Arnaud Grandjean, road to Tokyo 2020 !

16 sep. 2019

Arnaud Grandjean, road to Tokyo 2020 !

Ingénieur-chercheur à la R&D d'EDF, Arnaud Grandjean ambitionne une sélection aux prochains Jeux Paralympiques de Tokyo 2020 ! Portrait d'un paratriathlon.

Arnaud, pourrais-tu te présenter et décrire ta discipline ?

Je suis ingénieur-chercheur à la R&D d'EDF, j’ai 32 ans et je pratique le paratriathlon depuis 2013. Le paratriathlon c’est le triathlon (natation, cyclisme et course à pied le tout enchaîné) destiné aux personnes en situation de handicap physique ou sensoriel (déficience visuelle). Je suis moi-même malvoyant et reconnu travailleur handicapé et j’ai donc besoin d’un guide pour concourir, il m’accompagne sur les trois disciplines.
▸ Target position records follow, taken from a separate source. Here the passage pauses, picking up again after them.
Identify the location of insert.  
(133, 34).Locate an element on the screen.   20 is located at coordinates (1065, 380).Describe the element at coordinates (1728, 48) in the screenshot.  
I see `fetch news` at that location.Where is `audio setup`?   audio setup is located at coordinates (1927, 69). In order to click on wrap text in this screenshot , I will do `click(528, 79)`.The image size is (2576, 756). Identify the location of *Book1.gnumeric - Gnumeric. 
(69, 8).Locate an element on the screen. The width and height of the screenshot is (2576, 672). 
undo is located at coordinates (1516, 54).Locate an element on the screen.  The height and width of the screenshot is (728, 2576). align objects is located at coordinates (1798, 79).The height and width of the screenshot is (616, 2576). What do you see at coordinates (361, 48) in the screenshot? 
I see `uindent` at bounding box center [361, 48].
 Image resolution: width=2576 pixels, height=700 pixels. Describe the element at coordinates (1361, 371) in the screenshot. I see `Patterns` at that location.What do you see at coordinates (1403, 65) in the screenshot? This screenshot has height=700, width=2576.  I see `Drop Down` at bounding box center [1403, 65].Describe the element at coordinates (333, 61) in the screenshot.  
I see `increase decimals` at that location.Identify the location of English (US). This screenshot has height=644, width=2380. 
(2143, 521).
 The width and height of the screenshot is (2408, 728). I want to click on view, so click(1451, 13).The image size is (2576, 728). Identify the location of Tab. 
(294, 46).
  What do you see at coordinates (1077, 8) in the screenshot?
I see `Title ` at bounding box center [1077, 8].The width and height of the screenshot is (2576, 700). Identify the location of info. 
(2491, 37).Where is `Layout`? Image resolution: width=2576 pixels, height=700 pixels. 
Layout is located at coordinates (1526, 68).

En course, nous devons systématiquement être lié mon guide et moi : par un lien élastique accroché au genou en natation, nous nageons côte à côte, par l’intermédiaire du tandem en vélo et par une cordelette accrochée à la ceinture en course à pied. C’est un vrai sport d’équipe qui rajoute de l’intérêt au triathlon en individuel !

En outre, nous évoluons systématiquement sur distance sprint (750m de natation, 20km de cyclisme et 5km de course à pied), course d’une durée d’1h environ et donc assez intense.

Tu as des ambitions de haut niveau, les Jeux Paralympiques ! Quelles sont les étapes pour y arriver?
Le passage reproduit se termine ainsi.